McDonnell Douglas Engineering Auditorium
Anjan Chakravorty, Ph.D.

Department of Electrical Engineering
Indian Institute of Technology Madras

Abstract: High demands for the performance improvements of application specific circuits and systems are mostly met by the ongoing march of semiconductor technology evolution. In order to extract the high level of performance from a given semiconductor footprint, modern high-speed devices, such as silicon germanium heterojunction bipolar transistors (SiGe HBTs), are made to operate under high current densities. Use of aggressive scaling and various isolation technologies inevitably gave rise to an unwanted issue popularly known as electrothermal effect that pulls down the overall performance of the devices. The rise in device temperature due to this 'dirty' byproduct of electrical performance becomes more critical in multifinger transistors being used for power amplifiers that dissipate a significant amount of power as heat within the devices. Simple and accurate equivalent circuit models of such semiconductor devices are required to enable fast and reliable circuit design prior to any actual fabrication. It is, therefore, imperative to accurately account for the electrothermal effect within the simple equivalent circuit model framework.

This talk will discuss our journey as a thermal model developer for multifinger SiGe HBTs from the perspectives of intuitive model formulations, physical analysis, measurement techniques, parameter extractions, equivalent circuit implementation, verification and more.

Bio: Professor Anjan Chakravorty works in the area of compact modeling of semiconductor devices.
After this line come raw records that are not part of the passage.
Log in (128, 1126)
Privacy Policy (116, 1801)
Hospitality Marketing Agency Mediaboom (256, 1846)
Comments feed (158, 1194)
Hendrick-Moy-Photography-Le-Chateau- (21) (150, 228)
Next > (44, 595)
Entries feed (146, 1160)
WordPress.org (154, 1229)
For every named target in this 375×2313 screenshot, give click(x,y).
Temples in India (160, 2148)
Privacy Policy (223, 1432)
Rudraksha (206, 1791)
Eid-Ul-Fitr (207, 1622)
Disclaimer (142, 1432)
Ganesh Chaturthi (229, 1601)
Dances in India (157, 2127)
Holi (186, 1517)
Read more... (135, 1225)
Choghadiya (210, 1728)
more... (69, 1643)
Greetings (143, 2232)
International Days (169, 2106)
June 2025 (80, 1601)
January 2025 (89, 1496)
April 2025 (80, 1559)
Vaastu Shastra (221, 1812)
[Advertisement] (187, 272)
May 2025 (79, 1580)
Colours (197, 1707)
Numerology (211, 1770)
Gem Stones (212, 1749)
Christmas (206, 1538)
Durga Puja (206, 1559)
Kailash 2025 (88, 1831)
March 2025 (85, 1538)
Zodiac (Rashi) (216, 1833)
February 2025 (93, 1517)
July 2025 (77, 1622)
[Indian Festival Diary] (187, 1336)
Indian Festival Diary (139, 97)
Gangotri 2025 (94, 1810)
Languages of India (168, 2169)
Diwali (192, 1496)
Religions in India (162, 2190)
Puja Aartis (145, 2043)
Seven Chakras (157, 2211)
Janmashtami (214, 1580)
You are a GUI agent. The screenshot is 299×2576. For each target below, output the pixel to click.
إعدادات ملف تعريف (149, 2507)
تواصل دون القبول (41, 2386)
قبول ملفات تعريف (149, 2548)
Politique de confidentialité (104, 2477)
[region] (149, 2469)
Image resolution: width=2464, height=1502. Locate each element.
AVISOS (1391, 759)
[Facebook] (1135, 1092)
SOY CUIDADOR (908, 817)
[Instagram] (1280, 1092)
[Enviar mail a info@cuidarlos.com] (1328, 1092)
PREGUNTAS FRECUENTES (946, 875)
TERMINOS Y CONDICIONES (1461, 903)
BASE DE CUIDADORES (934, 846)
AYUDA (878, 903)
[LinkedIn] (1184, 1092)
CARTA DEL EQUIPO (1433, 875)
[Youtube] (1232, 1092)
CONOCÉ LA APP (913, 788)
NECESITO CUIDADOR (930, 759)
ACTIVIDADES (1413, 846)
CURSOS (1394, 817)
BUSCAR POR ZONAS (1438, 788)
His research interests include the modeling of bipolar and field effect transistors such as SiGe-HBTs, LD-MOSFETs, DG-MOSFETs, GaN-HEMTs and design of on-chip inductors. He earned his Ph.D. from IIT Kharagpur, India, in collaboration with IHP Microelectronics, Germany, in 2005 and immediately joined as a postdoctoral researcher at TU Dresden, Germany. In 2007, he joined IIT Madras where he is currently a professor. He co-authored a book and more than one hundred international journal and conference publications. He spent the year 2015 at University of Bordeaux where he was introduced to the interesting area of electrothermal modeling of semiconductor devices. This year he is spending six months at UC Irvine as a Fulbright fellow with a research focus on the investigation of electrothermal effects in carbon nanotube based FETs.